Relationships start with understanding. Architects should be good at this. Understanding complex things is a key skill of the architect. However, people are probably the most complex system an architect will ever encounter or try to understand. Which is why architects need empathy, now more than ever. It used to be that an architect could get away with having low empathy because of all the reasons that in-person work is different from hybrid work. But this work-anywhere, work-everywhere environment we’re in today means they can’t get away with it anymore.

Empathy is critical to making sense of why people operate the way they do. Empathy is usually misunderstood to mean ‘thinking about what I would do if I were in that other person’s shoes’. That isn’t empathy. That’s self-reflection of what YOU would do.
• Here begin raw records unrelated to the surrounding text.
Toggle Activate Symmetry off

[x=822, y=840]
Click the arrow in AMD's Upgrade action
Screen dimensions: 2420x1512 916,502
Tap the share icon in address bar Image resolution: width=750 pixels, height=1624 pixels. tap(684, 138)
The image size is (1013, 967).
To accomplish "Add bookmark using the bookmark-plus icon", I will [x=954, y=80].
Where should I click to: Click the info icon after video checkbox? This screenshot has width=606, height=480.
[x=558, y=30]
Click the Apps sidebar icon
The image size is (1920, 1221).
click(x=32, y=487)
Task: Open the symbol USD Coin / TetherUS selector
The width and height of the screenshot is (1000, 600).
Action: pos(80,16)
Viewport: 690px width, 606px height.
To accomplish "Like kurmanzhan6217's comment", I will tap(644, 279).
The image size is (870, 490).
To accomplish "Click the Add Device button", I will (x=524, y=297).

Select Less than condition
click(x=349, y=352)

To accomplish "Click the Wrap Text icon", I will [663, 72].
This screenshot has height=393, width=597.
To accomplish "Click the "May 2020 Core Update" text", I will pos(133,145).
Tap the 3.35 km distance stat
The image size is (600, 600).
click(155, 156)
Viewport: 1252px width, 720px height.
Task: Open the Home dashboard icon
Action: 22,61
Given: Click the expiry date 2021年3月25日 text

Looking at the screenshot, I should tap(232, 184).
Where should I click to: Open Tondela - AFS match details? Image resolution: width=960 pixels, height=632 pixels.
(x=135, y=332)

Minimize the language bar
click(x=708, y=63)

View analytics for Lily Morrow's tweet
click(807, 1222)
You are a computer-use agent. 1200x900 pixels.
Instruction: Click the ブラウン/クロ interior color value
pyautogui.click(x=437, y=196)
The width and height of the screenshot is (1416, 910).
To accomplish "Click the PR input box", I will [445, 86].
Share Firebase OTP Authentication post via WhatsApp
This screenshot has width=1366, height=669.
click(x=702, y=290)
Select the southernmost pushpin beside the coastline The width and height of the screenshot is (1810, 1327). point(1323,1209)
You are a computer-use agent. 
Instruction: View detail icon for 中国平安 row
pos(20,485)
The key is to try to understand what the OTHER person would do given the context that they find themselves in. Here’s the good news: architects and people usually involved in governance should be pretty good at spotting context and understanding it. Both architecture and governance are context-dependent.

Applying that skill to people isn’t that big of a stretch.

It comes down to:

  1. Identifying the factors that a person finds themselves in, enabled by, constrained by 
  2. This in turn will enable an understanding of motivating factors of the other person
  3. Which allows someone to know and predict the behavior of other people
  4. And that enables one person to adapt their behavior to better align with the other person’s needs, wants and actions. 

Good use of empathetic thinking and resultant change in behavior drives understanding which drives better communication, growth of mutual trust and two-way credibility. 

With this shift, away from demands and mandates and toward people understanding each other’s motives and needs, there is a much higher chance for alignment. Alignment breeds faster, better architecture and more effective, less intrusive governance. 

Empathy is critical to operating in the hybrid work era. In fact, it enables architects and others to operate more effectively than they did in the in-person era. Sessions will be more productive because people have established that trust and mutual understanding of each other’s needs. You’re communicating better, these sessions should be shorter and more efficient. Architecture will be better with empathy because the interaction between people is better. If we aren’t face-to-face, developing the communication skills we need to effectively convey our ideas will only improve the alignment we achieve around those ideas. Governance will be more effective because credibility and trust is central to Zoom-based relationships working at all. Best practices and standards will be better adhered to because teams are working better together. Governance may in fact become somewhat self-organizing in this environment. 

The short answer is that ‘doing’ architecture and performing governance in a hybrid work environment is not only possible, the skills needed to do it at all may make it more effective than it was before.